You need to see where something sparks in their eyes or they have some kind of emotional reaction. And when they have that, you need to see it because then you need to stop yourself and have a follow-up question and be like, oh, I noticed that. Can you tell me a little bit more about that?

That’s how I do it. Like, so I noticed you said this thing. Can you tell me more about that, please?

So, or can you go a little bit deeper in that? Because then people start to open up more. Oh, that’s so interesting.

Can you tell a little bit more? So that, can you tell me more? It’s a really good opening up question to follow up.

So that’s the most common mistake people do is that they see it as an interview. They just jump questions instead of like, that was interesting. I need to be present and to go deep when I see that something interesting appears.

Because you want to find that real story, that purpose behind. So I think that’s the best. I mean, there’s often, of course, a lot of really good questions, but just prepare a few questions that will lead into the conversation.

And then you stay open and present and just go deeper and let people have their time to process and yeah, talk.

That’s some good tips. Coming back to the topic of this is the future of brands. And before we’re talking about how you could control brands 20 years ago when social media wasn’t a thing, what’s your opinion on the future of brands?

And then we can get back into your process. I was just curious on that.

Yeah, I do think the future of brands, first of all, sustainability needs to be integrated as part of the development of a brand. This is something that I’m going to talk much more about. I just knew when I started out international two years ago that people was not ready because I’ve been doing this for over 10 years, with sustainability.

But I realized that I could hear how people talk that this is going to be a very difficult journey for me if people are not ready to talk about it yet.

So why do you think it’s gonna be so important? Like, let’s ask some simple questions. You say lean into it and be curious.

Why? Why do brands need to think about it?

Because the thing is that we’re about to totally destroy our planet. And we have about eight years to do something to change that. And that’s fact.

And I think that all companies need to take their responsibility because that’s just what we need to do if we want to save this planet for upcoming generations. So that’s one thing that we need to take responsibility because we’re about to blow everything up. But the other thing is that it’s actually also the only way they can be successful.

So even if you don’t even think about it, you don’t even care about the children, you don’t ever care about the future. Some people do care about revenue, right? And those people also need to do it because they’re not going to have a business going forward because they have consumers and they demand sustainable brands.

But you also have people you want to work for you and younger people today, especially younger people, we know that from so many surveys that they want to work with companies that actually take responsibility and have a very clear purpose and not just that. They actually demand that you do something for real, not just that greenwashing thing. So I think if you want to attract the best employees, if you want to have customers that really, really like your brand, you don’t have a choice.

And just other one follow up question, right? So if everybody is doing sustainability, because I agree with you, I think it’s gonna be on everybody’s agenda and it should be on everybody’s agenda. But then it kind of becomes a thing like we’re all doing it, right?

So suddenly it’s not such a newsworthy story because hey, everybody in the industry is doing it. What are your thoughts on that? And how would you navigate that from a brand perspective?

Because obviously one of the key things about brand is that you wanna stand out and say, communicate and try and manage those signals. But hey, if everybody else is saying the same stuff, it just becomes noisy. What are your thoughts on that?

=== Tasks for this exercise ===
a - Rewrite the interview on the future of brands from "And just other" up to and including "doing it, right?", putting "priority list" in place of "agenda".
b - Continue the interview on the future of brands and sustainability, starting right after its last sentence.

=== Collected material ===
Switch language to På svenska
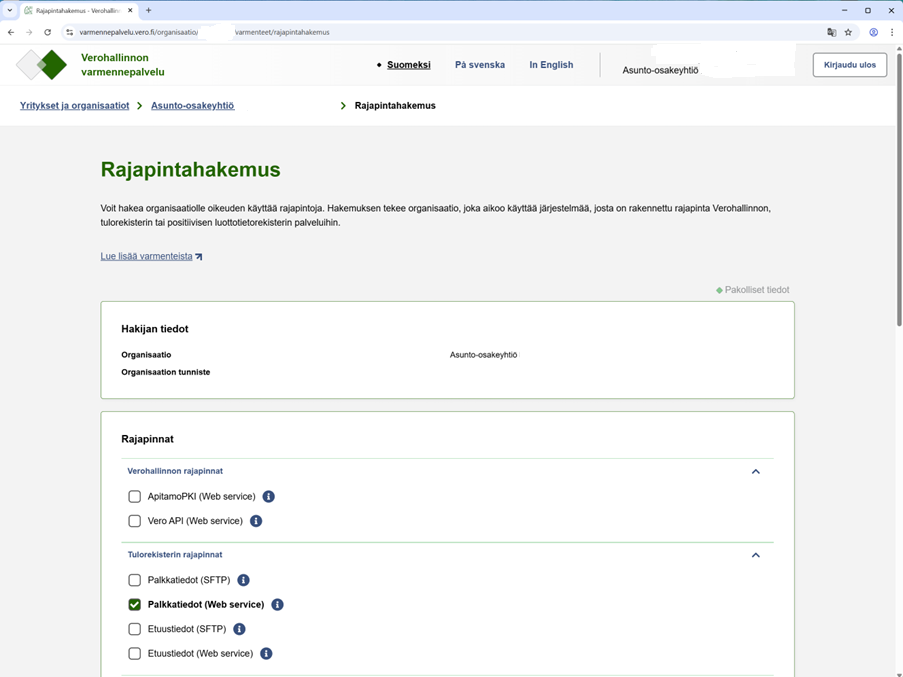Image resolution: width=903 pixels, height=677 pixels. click(x=479, y=65)
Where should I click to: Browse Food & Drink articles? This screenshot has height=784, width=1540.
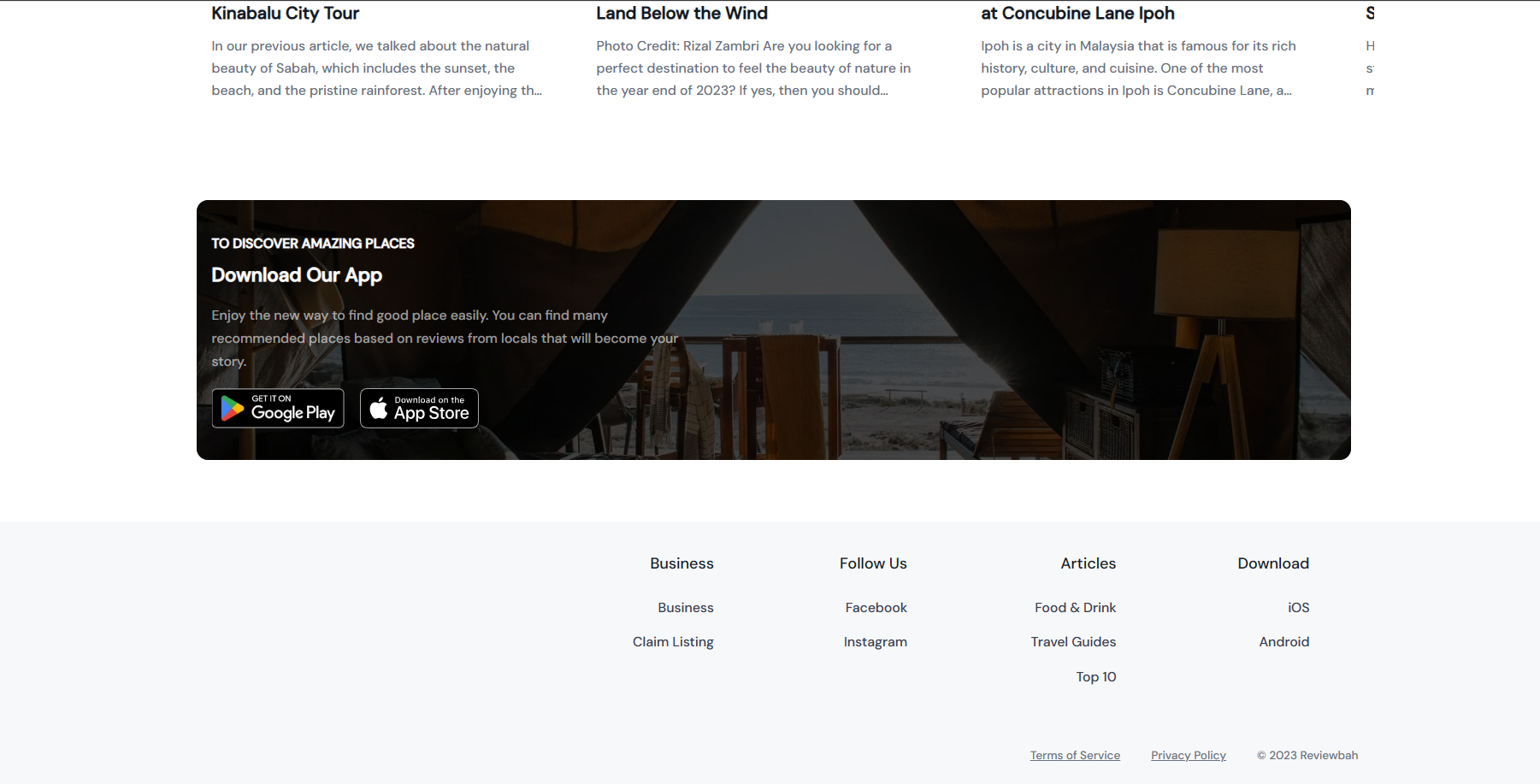pyautogui.click(x=1075, y=607)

=== Task-by-task results ===
a -
And just other one follow up question, right? So if everybody is doing sustainability, because I agree with you, I think it’s gonna be on everybody’s priority list and it should be on everybody’s priority list. But then it kind of becomes a thing like we’re all doing it, right?

b -
I totally get that. But you know what? I think that first step is to do and everybody needs to do something first.

And I hope we will get there, that this is something that everyone just do, take responsibility. But then it’s actually, so you stand, you also stand up for something, but you also wanna stand out, as you said. And I think that I’m very much for, that everyone that is doing something should be very transparent in their communication.

So the brand should actually talk about their journey. They don’t have to be perfect, because the thing is, if you’re really transparent and you tell people about your journey and you tell, you know, we’re not perfect. Sometimes we mess up.

We know that, if you have that tone of voice, people will actually like it. If you pretend to be something that you’re not, people will start to question it right away. So it’s almost the same thing as personal brand.

So I think that’s the first step is actually to do, but then you can actually use it in your communication, but do it in a way that you stand out. So this is where you come to the next point in my journey, where you start with purpose, mission, mission, values, but then you come to brand personality and the brand personality is actually about also standing out, to have your own voice, to stand up for your things and to stand up that way. And a good example of that, for example, I think is Oatly, the Swedish brand, Oat Milk.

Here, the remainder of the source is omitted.